To make it easier for families to spend time outside no matter where they live, we're going to work with cities and states to build and improve urban parks and waterways, and make it easier to access public lands.

To encourage young people to put down the remote or the video games and get outside, we're going to establish a new Conservation Service Corps so they can build a lifelong relationship with their natural heritage. And this is something I know Ken cares deeply about. (Applause.)

To help set aside land for conservation and to promote recreation, we're proposing to fully fund the Land and Water Conservation Fund, for only the third time in our history. (Applause.) And we're intending to pay for it with existing oil and gas revenues, because our attitude is if you take something out of the Earth, you have a responsibility to give a little bit back to the Earth. (Applause.)

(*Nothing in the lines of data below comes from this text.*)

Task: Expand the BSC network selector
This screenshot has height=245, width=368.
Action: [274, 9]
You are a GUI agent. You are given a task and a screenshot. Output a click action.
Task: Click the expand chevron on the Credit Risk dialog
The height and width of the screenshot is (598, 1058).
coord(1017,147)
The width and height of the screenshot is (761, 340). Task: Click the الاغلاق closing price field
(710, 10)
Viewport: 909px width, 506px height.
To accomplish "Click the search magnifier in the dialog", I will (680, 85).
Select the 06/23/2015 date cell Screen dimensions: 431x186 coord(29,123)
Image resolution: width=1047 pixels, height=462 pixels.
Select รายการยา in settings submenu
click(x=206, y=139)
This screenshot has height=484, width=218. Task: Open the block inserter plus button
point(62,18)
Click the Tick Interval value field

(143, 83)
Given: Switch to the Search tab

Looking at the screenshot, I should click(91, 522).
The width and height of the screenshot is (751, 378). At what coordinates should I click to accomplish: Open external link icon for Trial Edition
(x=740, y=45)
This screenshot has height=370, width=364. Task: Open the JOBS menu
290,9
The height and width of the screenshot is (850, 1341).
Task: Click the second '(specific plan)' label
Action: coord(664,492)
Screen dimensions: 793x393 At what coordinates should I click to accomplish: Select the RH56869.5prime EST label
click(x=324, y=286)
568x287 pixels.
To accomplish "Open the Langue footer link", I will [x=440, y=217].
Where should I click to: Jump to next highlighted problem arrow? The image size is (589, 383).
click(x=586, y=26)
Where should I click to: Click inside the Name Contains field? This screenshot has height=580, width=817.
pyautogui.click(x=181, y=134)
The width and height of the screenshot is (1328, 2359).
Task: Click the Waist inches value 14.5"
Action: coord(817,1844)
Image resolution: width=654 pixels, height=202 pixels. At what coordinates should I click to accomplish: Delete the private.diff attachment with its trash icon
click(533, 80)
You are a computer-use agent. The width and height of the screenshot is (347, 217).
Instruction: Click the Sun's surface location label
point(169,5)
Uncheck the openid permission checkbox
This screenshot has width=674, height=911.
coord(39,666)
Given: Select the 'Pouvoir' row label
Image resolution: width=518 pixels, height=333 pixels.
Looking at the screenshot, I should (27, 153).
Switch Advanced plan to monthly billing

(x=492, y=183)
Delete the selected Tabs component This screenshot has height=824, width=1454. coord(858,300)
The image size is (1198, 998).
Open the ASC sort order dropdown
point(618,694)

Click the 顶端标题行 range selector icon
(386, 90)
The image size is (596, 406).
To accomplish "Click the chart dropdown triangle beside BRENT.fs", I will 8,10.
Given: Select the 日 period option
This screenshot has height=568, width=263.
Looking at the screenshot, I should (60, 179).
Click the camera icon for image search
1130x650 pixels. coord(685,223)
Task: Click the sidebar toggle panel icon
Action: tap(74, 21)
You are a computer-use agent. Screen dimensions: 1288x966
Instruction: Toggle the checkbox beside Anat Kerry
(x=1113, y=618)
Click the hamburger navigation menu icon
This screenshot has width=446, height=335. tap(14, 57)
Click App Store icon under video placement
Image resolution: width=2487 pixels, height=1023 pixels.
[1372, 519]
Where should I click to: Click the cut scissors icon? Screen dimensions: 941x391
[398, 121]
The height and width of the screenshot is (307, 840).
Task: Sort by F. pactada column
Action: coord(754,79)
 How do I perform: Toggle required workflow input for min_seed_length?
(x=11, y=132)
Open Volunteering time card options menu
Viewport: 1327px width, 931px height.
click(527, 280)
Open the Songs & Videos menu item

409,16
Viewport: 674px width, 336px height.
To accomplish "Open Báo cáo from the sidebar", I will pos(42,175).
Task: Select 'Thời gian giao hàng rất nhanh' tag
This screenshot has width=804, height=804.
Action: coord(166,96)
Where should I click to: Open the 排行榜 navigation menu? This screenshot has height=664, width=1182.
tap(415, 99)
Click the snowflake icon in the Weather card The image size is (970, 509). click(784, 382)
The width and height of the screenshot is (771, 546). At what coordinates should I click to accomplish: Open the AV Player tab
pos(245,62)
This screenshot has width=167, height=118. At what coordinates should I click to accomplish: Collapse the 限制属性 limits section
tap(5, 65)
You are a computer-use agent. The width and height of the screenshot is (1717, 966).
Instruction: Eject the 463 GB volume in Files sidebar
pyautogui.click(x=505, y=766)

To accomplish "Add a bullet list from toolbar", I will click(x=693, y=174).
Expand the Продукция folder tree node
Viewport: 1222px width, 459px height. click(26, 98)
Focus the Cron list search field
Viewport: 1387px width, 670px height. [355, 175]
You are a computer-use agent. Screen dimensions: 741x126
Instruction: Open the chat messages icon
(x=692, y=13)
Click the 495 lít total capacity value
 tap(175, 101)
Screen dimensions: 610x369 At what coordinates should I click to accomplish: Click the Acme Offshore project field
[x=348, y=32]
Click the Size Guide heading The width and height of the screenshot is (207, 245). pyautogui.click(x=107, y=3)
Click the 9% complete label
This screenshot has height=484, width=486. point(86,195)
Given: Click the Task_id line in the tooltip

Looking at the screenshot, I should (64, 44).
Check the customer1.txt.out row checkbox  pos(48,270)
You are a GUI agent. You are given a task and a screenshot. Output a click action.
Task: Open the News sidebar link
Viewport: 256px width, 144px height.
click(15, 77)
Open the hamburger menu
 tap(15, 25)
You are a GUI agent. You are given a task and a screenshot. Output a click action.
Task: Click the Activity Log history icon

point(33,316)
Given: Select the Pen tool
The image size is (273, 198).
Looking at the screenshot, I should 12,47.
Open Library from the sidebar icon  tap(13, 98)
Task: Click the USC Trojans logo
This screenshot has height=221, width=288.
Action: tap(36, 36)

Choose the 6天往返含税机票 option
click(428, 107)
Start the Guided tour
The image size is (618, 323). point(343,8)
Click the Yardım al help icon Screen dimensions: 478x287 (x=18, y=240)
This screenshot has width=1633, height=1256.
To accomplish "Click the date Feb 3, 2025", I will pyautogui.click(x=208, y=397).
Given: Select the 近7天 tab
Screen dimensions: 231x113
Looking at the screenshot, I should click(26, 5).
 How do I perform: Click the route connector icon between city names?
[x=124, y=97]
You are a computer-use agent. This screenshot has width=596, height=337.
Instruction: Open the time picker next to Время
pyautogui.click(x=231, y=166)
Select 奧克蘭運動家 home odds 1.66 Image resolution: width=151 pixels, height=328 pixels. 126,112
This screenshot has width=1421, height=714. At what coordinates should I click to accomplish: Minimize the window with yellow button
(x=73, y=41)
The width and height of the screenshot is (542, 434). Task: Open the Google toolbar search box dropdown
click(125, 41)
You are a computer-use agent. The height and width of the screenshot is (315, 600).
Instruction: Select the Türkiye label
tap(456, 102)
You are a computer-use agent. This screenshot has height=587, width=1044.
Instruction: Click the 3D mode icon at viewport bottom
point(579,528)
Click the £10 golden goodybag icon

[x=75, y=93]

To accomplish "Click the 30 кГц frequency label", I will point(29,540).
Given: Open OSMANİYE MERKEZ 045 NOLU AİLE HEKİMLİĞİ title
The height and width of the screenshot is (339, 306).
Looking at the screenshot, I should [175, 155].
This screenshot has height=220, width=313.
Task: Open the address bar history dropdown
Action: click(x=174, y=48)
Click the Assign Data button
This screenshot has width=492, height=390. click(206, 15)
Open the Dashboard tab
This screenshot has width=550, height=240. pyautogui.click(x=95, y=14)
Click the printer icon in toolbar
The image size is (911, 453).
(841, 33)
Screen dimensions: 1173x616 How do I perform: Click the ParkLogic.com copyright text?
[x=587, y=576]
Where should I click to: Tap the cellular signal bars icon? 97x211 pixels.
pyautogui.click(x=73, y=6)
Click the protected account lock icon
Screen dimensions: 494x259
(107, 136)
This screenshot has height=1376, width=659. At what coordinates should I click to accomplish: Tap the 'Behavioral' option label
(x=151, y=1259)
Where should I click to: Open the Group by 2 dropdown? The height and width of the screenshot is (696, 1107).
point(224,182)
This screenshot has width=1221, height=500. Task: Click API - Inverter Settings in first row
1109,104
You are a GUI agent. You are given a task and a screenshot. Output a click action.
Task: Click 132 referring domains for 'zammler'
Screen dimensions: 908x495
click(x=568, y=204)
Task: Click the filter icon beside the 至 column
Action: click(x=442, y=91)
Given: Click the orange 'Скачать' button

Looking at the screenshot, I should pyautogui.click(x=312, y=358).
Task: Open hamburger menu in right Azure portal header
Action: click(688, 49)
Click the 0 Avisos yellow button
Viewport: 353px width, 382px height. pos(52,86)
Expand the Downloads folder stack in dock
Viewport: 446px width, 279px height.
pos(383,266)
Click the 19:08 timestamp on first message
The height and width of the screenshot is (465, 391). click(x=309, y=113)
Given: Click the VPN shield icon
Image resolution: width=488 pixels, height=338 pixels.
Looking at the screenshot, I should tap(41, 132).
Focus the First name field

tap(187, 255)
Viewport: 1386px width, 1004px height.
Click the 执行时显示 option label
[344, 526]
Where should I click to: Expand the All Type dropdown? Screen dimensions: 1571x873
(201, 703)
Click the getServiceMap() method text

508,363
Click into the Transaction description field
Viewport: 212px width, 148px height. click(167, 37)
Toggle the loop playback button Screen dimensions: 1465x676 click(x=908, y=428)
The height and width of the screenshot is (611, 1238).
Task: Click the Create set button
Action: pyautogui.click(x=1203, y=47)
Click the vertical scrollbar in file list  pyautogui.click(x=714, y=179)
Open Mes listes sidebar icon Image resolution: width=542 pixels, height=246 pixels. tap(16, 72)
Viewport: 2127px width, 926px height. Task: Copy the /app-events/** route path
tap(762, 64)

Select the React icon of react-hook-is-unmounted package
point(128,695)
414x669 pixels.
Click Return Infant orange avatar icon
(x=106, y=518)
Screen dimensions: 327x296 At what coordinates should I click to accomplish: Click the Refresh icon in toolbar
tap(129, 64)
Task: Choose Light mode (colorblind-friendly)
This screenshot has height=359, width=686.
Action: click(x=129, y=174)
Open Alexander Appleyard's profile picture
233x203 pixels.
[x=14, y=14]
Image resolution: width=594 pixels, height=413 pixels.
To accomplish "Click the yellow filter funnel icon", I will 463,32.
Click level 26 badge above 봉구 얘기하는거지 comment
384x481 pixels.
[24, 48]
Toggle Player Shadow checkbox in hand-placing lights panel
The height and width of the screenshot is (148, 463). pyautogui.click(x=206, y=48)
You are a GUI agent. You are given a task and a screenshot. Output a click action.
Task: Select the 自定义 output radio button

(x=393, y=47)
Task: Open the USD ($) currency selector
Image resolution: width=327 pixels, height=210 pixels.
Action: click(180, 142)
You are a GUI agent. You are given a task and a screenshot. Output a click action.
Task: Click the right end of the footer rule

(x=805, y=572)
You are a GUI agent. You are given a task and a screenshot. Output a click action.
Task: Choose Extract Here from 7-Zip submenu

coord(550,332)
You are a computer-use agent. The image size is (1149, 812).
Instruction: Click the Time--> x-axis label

So these are the right steps to take for our environment. But they're also the right steps to take for our country. They help spur the economy. They create jobs by putting more Americans back to work in tourism and recreation. They help inspire a new generation of scientists to learn how the world works. They help Americans stay healthier by making it easier to spend time outside. And they'll help carry forth our legacy as a people who don't just make decisions based on short-term gains of any one group but on what's best for the entire nation in the long run.

So working together to protect the environment we share, lifting up the best ideas wherever we find them, preserving the great outdoors for our children and for their children -- that's our responsibility.

The great Rachel Carson once wrote that "The real wealth of the nation lies in the resources of the Earth -— soil, water, forests, minerals, wildlife... Their administration is not properly, and cannot be, a matter of politics." Something more than politics. That was the call echoed by Jefferson and Lincoln and Roosevelt. It's the call that has driven generations of Americans to do their part to protect a small slice of the planet. And it's the call that we answer today. 

So I'm grateful to all of you for the great work that you've already done. Keep it up. Thank you. God bless you, and God bless the United States of America. (Applause.)